Science:Math Exam Resources/Courses/MATH105/April 2013/Question 01 (c)

We start by noting that the denominator is in the form

${\displaystyle \displaystyle {}a^{2}-x^{2}}$

with a = 5. This is a good indicator that we want to do a trig substitution with

${\displaystyle \displaystyle {}x=a\sin \theta }$

because

${\displaystyle \displaystyle {}a^{2}\sin ^{2}\theta +a^{2}\cos ^{2}\theta =a^{2}}$

and hence

${\displaystyle \displaystyle {}a^{2}-a^{2}\sin ^{2}\theta =a^{2}\cos ^{2}\theta }$

We will use this identity to handle the square root in the denominator.
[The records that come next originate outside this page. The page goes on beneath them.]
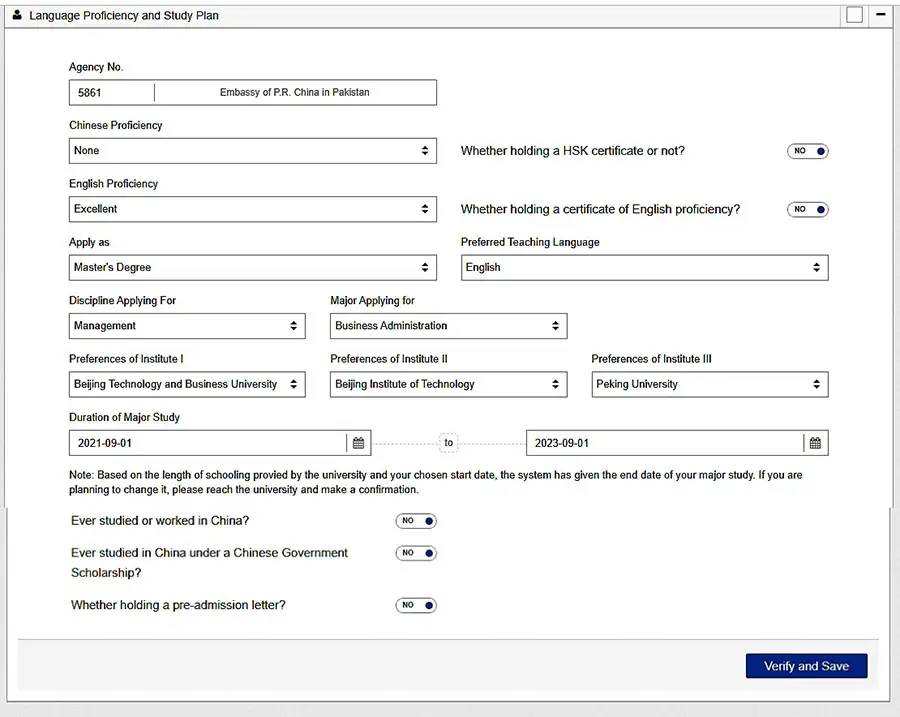900x717 pixels.
Task: Expand the 'Apply as' Master's Degree dropdown
Action: (252, 268)
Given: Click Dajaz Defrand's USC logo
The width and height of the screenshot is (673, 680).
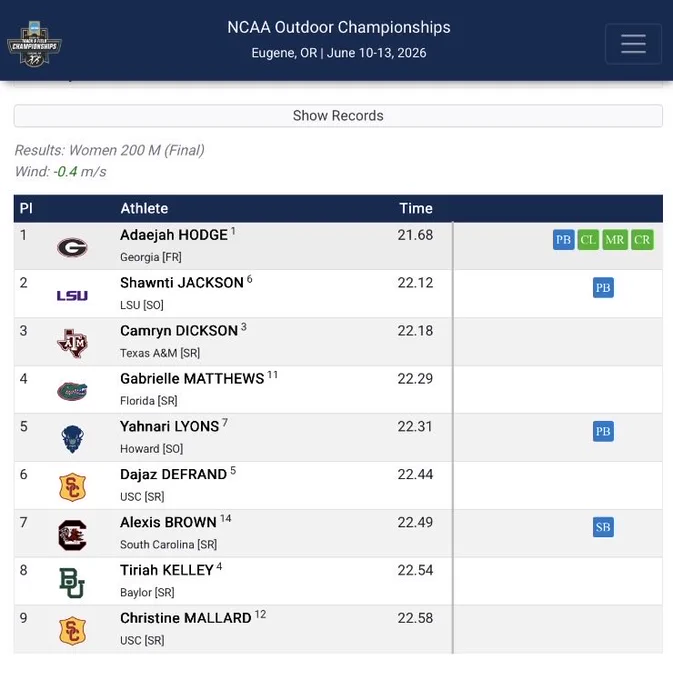Looking at the screenshot, I should pos(72,487).
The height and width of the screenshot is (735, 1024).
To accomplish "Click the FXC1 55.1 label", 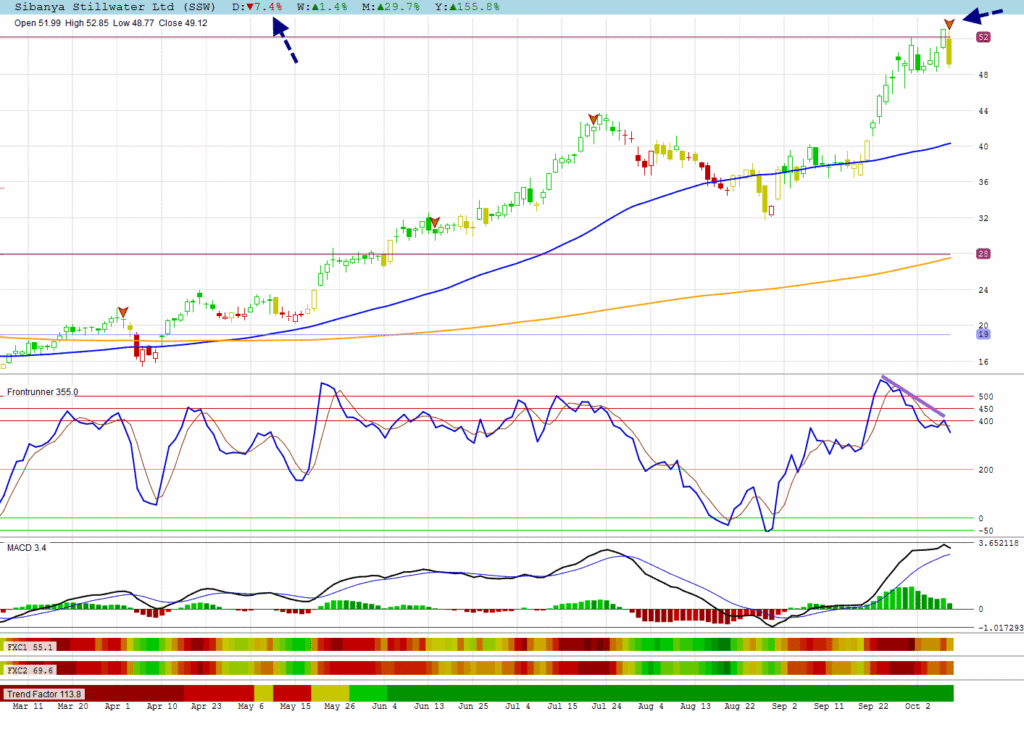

So, let

${\displaystyle {\begin{aligned}x&=5\sin \theta \\dx&=5\cos \theta d\theta .\end{aligned}}}$

We must also modify the limits of integration since we have a new variable. When

${\displaystyle {\begin{aligned}x&=0=5\sin \theta \end{aligned}}}$

solving for ${\displaystyle \theta }$ gives ${\displaystyle \displaystyle {}\theta =0}$. Solving

${\displaystyle {\begin{aligned}x&=5/2=5\sin \theta \end{aligned}}}$

for ${\displaystyle \theta }$ gives ${\displaystyle \displaystyle {}\theta ={\frac {\pi }{6}}}$. Substituting these values into our integral we obtain

${\displaystyle \int _{0}^{5/2}{\frac {dx}{\sqrt {25-x^{2}}}}=\int _{0}^{\pi /6}{\frac {5\cos \theta d\theta }{\sqrt {25-(5\sin \theta )^{2}}}}=\int _{0}^{\pi /6}{\frac {5\cos \theta d\theta }{\sqrt {(5)^{2}-(5)^{2}(\sin \theta )^{2}}}}.}$

We can use the identity above we get

${\displaystyle \int _{0}^{\pi /6}{\frac {5\cos \theta d\theta }{\sqrt {(5)^{2}-(5)^{2}(\sin \theta )^{2}}}}=\int _{0}^{\pi /6}{\frac {5\cos \theta d\theta }{\sqrt {(5)^{2}(\cos \theta )^{2}}}}=\int _{0}^{\pi /6}1d\theta ={\frac {\pi }{6}}}$

Since this is a definite integral, the result is a number and we do not need to return to the previous variables.